Farm Bill Advances Professor’s Reform Of Heirs’ Property Law
Provisions in the Farm Bill, which passed both chambers of Congress late last year, help heirs’ property owners maintain ownership of their property and, for the first time, access government assistance programs when they have farming and ranching operations.
The provisions specifically reference and significantly draw upon the Uniform Partition of Heirs Property Act (UPHPA) authored by Thomas W. Mitchell, Texas A&M University School of Law professor and former interim dean who began working on heirs’ property reform in 2007. Eleven states have enacted the UPHPA into law since 2011. Now, the Farm Bill gives the other states more incentive to do the same.
“Just as the UPHPA, a model state statute, influenced the development of the federal Farm Bill, the Farm Bill now may influence the development of state law,” Mitchell said. “The two provisions of the Farm Bill that reference and draw upon the UPHPA may well encourage more states to enact the UPHPA into law in order to enable disadvantaged farmers and ranchers in those states to have the maximum benefits of the new Farm Bill provisions.”
Past pitfalls of heirs’ property ownership
Widespread throughout rural and urban America, heirs’ property ownership is often the result of property owners failing to make a will and is considered the most unstable form of common property ownership in the United States. In part, this instability stems from poorly constructed and counterintuitive laws governing partition lawsuits that are, consequently, poorly understood by many heirs’ property owners. Therefore, a large number of these property owners, who in the aggregate have owned more than a million acres of land in the U.S., have had their land forcibly sold against their will for prices often below market value as a result of court-ordered partition sales, which many deem unjust.
Additionally, a substantial percentage of heirs’ property owners lack clear title, which renders them ineligible for a wide variety of private and public loans as well as the ability to participate in many local, state and federal government programs, including community development, disaster relief and housing programs. For these reasons, the owners have not been able to use their property for the best economic purposes in most instances, and much of the property has fallen into disrepair and become blighted.
“This affects all of us because heirs’ properties owners are embedded in our communities,” Mitchell said. “Heirs’ properties typically are valued much less than they otherwise would be, and the lower valuations have inhibited the ability of heirs’ property owners to build wealth, and have had negative impacts on community development in many places throughout the U.S., in part, because of the suppressed local and county tax revenue these properties generate.”
Mitchell drafted the UPHPA to significantly improve the ability of heirs’ property owners to maintain ownership of their properties, which have been in families for generations in many cases, and preserve their real estate wealth.
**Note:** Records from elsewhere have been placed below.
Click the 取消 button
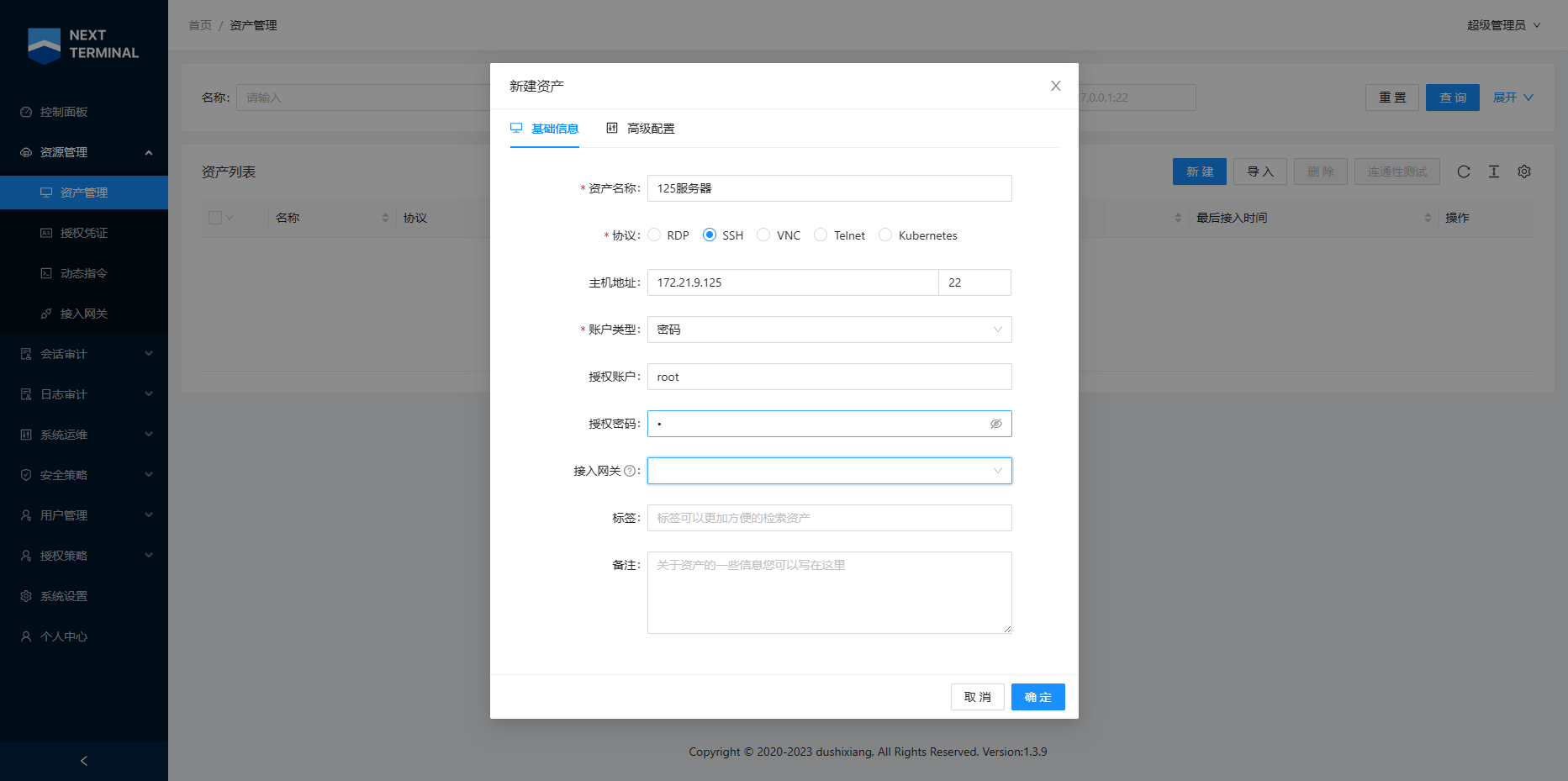The width and height of the screenshot is (1568, 781). pyautogui.click(x=977, y=697)
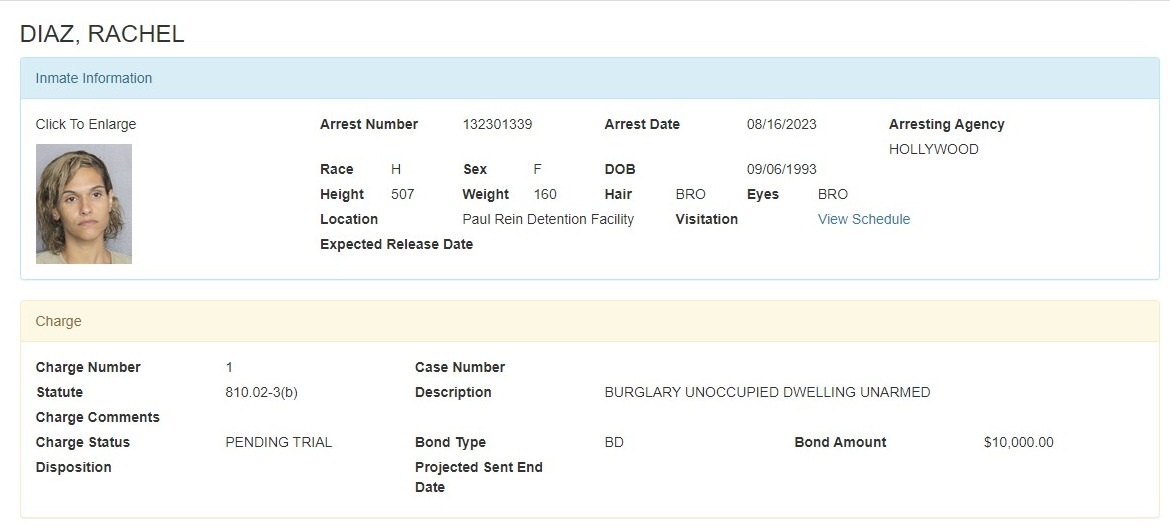Click the date of birth 09/06/1993
Image resolution: width=1170 pixels, height=530 pixels.
pyautogui.click(x=781, y=169)
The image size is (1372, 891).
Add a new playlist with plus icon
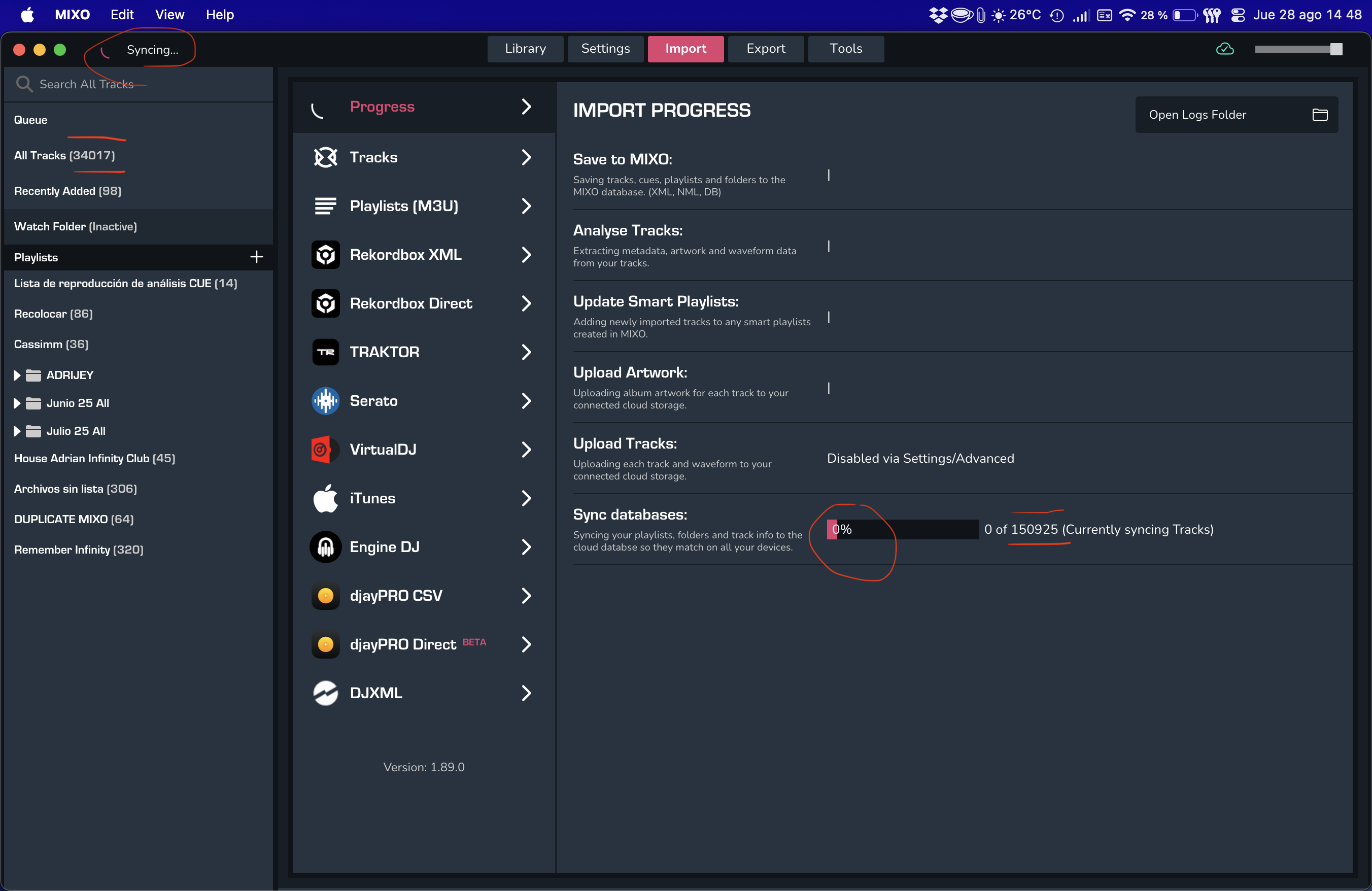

Heirs’ property ownership under the new Farm Bill
One of the Farm Bill’s provisions allows heirs’ property owners with farming and ranching operations to secure a farm number for the first time so that they can access USDA programs, including loan programs, for which they have been ineligible in the past. Among the ways heirs’ property owners can qualify for a farm number is through the UPHPA. Family property ownership that a state court has determined qualifies as heirs’ property, as defined under the UPHPA, automatically qualifies the owners for access to a farm number, and as a result, the wide range of USDA programs.
Another provision of the Farm Bill allocates federal funding to nonprofit organizations that provide legal assistance to help heirs’ property owners resolve title problems and reorganize ownership of their property into more secure and healthy legal forms. Disadvantaged farmers and ranchers who own heirs’ property in the states that have enacted the UPHPA into law are given priority consideration for the new legal assistance made possible by the Farm Bill.